--- TEXTE À LIRE ---

Arts visuels

|

Art Brussels 2023

The Violet Wallpaper par Laurie Charles, Stand du FWB, Art Brussels ’23. Photo: David Plas.

 

Sur base d’un appel à projets lancé par la Direction des Arts plastiques contemporains, la curatrice Zeynep Kubat et l’artiste Laurie Charles ont été désignées par un jury d’experts.

Inspirée par la nouvelle The Yellow Wallpaper de Charlotte Perkins Gilman, Laurie Charles tente, dans son installation The Violet Wallpaper, de brouiller les frontières entre la sphère domestique et les corps qui y vivent. La protagoniste de la nouvelle est une femme qui est soumise à un traitement de repos par son mari, un médecin, qui ne croit pas qu’elle soit malade. Il pense plutôt qu’elle est hystérique et qu’elle doit reposer ses nerfs en s’abstenant de toute activité stimulante, comme marcher, avoir des conversations, lire ou écrire. Elle devient obsédée par les motifs du papier peint de sa chambre et sombre lentement dans la folie en rêvant de s’évader. L’état mental de la protagoniste présente les symptômes de ce que Gilles Deleuze et Felix Guattari décriraient comme un corps sans organes. Un état d’être qui quitte les limites contrôlées de la façon dont un corps est censé exister, et ne laisse que l’esprit libre en contrôle. Les philosophes ont été inspirés par la description d’Antonin Artaud, dans l’un de ses poèmes, le corps sans organes. Sa définition a été interprétée comme un corps libéré de ses inhibitions et livré à l’abjection. Antonin Artaud rêvait d’un tel corps sans organes, car il souffrait de douleurs.

--- DONNÉES FOURNIES ---

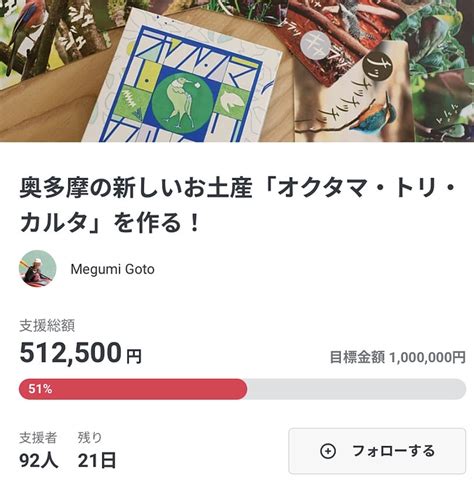Click the 支援者 label
Image resolution: width=474 pixels, height=488 pixels.
click(38, 438)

---

* **CONSIGNE DE TRAVAIL**: Recopiez le passage du texte sur The Violet Wallpaper qui commence par « Sur base d’un » et se termine par « un jury d’experts. ». Ces données n'ont aucun rapport avec le texte.

* **RÉPONSE**:
Sur base d’un appel à projets lancé par la Direction des Arts plastiques contemporains, la curatrice Zeynep Kubat et l’artiste Laurie Charles ont été désignées par un jury d’experts.